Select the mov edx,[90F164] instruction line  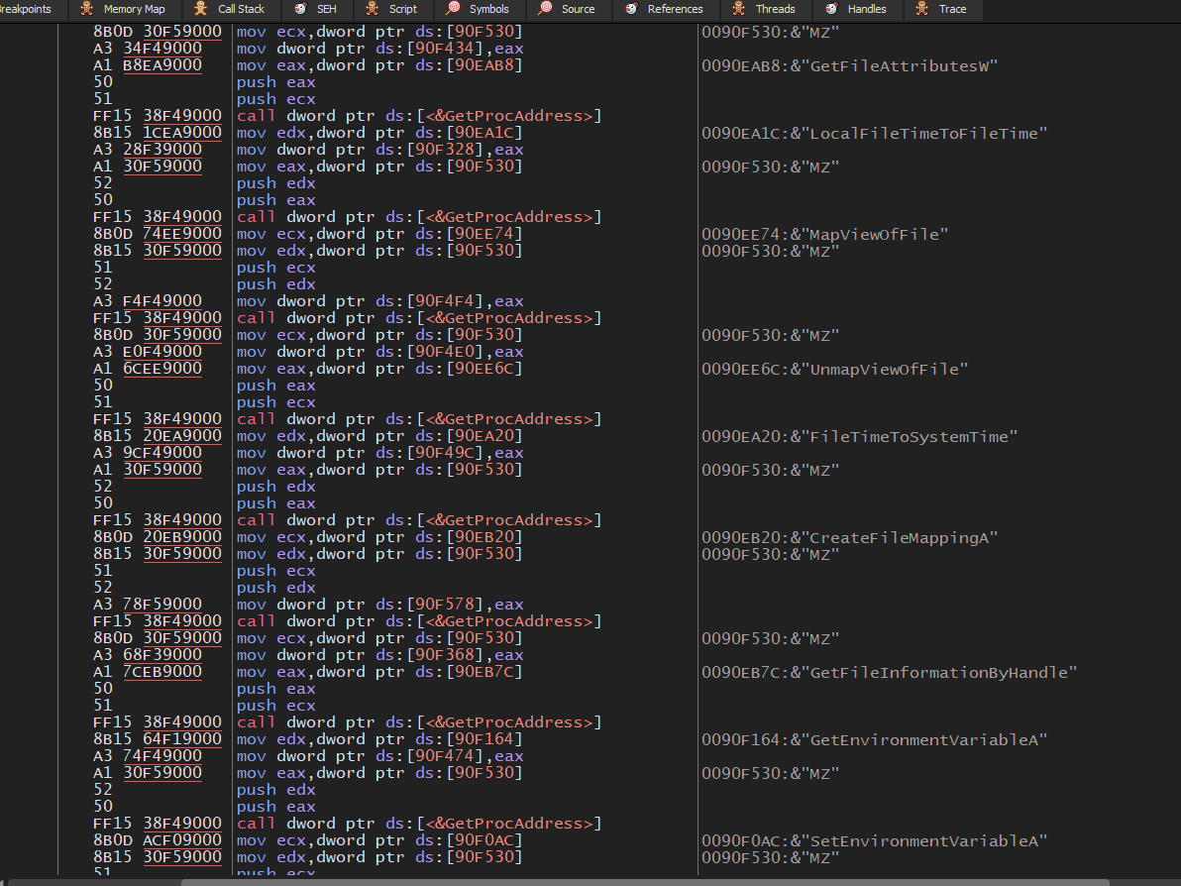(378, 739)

==

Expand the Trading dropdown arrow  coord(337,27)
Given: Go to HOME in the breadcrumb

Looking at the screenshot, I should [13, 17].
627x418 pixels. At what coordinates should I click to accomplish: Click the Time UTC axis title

==

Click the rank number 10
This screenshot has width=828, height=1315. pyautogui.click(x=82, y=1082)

▸ Exercise goal: Write out exactly the lines that fall from the line with "Expand the Trading" to the line with "627x418 pixels. At" in the records above, keeping both ends.

▸ Output for this task:
Expand the Trading dropdown arrow  coord(337,27)
Given: Go to HOME in the breadcrumb

Looking at the screenshot, I should [13, 17].
627x418 pixels. At what coordinates should I click to accomplish: Click the Time UTC axis title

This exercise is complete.